In petitioners' view, the most significant evidence supporting the contention that Curran never intended to abandon the Woodland residence and failed to establish a permanent residence within the 100th district prior to May 8, 1993, is the fact that Curran admitted that his occupancy of the Concord apartment was only "temporary," Curran's wife and children continue to live in the Woodland home and, by his own estimates, Curran spends between 40 to 50% of his time at the Woodland home.

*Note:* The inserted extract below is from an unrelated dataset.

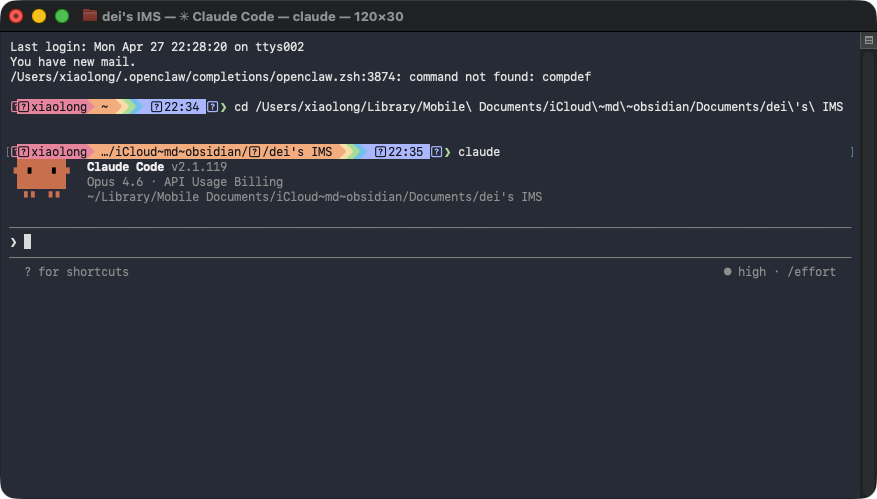The height and width of the screenshot is (499, 877).
Task: Click the Claude prompt chevron symbol
Action: 14,241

At the outset we are confronted with the question of the proper standard of review. Petitioners contend the facts are not in dispute and, for that reason, the legal effect to be given them becomes a matter of law. (Walgreen Co. v. Selcke (1992), 230 Ill.App.3d 442, 448, 172 Ill.Dec. 26, 30, 595 N.E.2d 89, 93.) Respondents counter that issues as to whether a person is a registered voter and whether the person is registered at the address indicated on the nominating petition are questions of fact. (Benjamin v. Board of Election Commissioners (1984), 122 Ill.App.3d 693, 696, 78 Ill.Dec. 507, 509, 462 N.E.2d 626, 628; see Greene v. Board of Election Commissioners (1983), 112 Ill.App.3d 862, 869, 68 Ill.Dec. 484, 490, 445 N.E.2d 1337, 1343.) For that reason, a decision of the Electoral Board should not be reversed unless it is against the manifest weight of the evidence. Serwinski v. Board of Election Commissioners (1987), ...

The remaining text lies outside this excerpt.